Exercise brief >>
Which of the lines below mention the word "screenshot"? Pull each one out.

Provided records START

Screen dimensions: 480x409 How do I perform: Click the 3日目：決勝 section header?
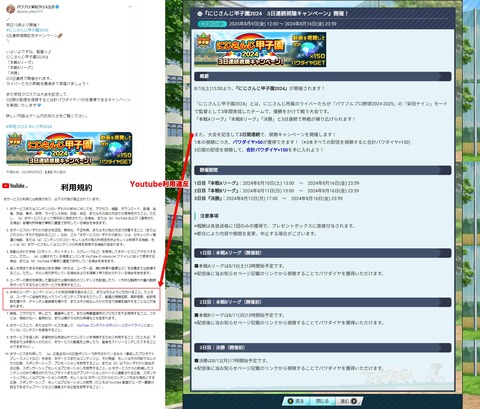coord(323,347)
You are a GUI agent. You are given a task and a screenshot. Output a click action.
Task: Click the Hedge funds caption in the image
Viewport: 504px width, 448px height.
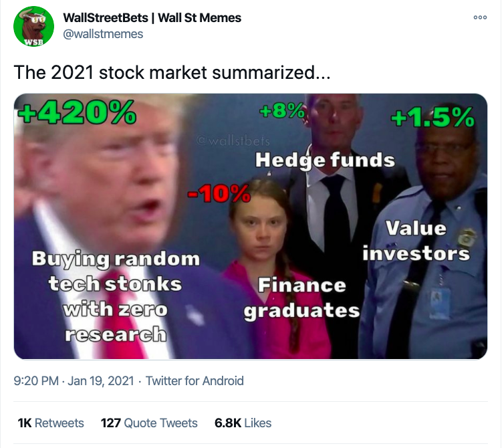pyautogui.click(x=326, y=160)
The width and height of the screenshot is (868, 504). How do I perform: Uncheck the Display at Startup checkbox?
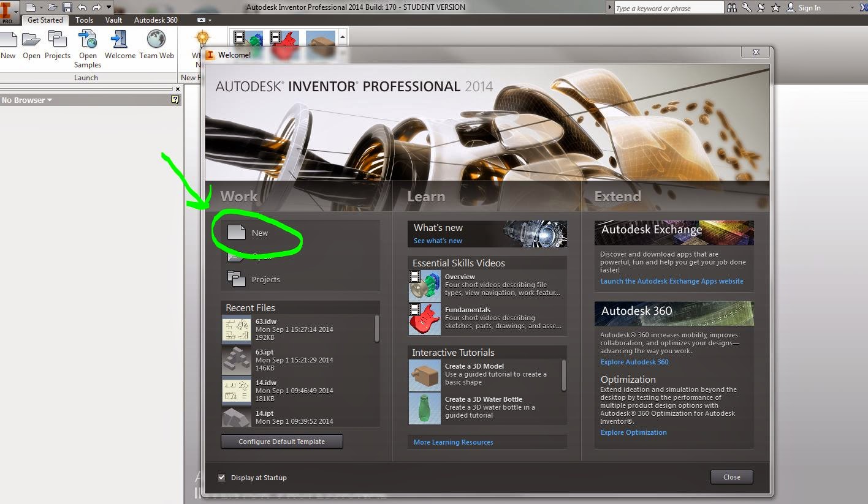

Provided records END

Expected answer >>
You are a GUI agent. You are given a task and a screenshot. Output a click action.
The width and height of the screenshot is (868, 504). How do I perform: Uncheck the Display at Startup checkbox?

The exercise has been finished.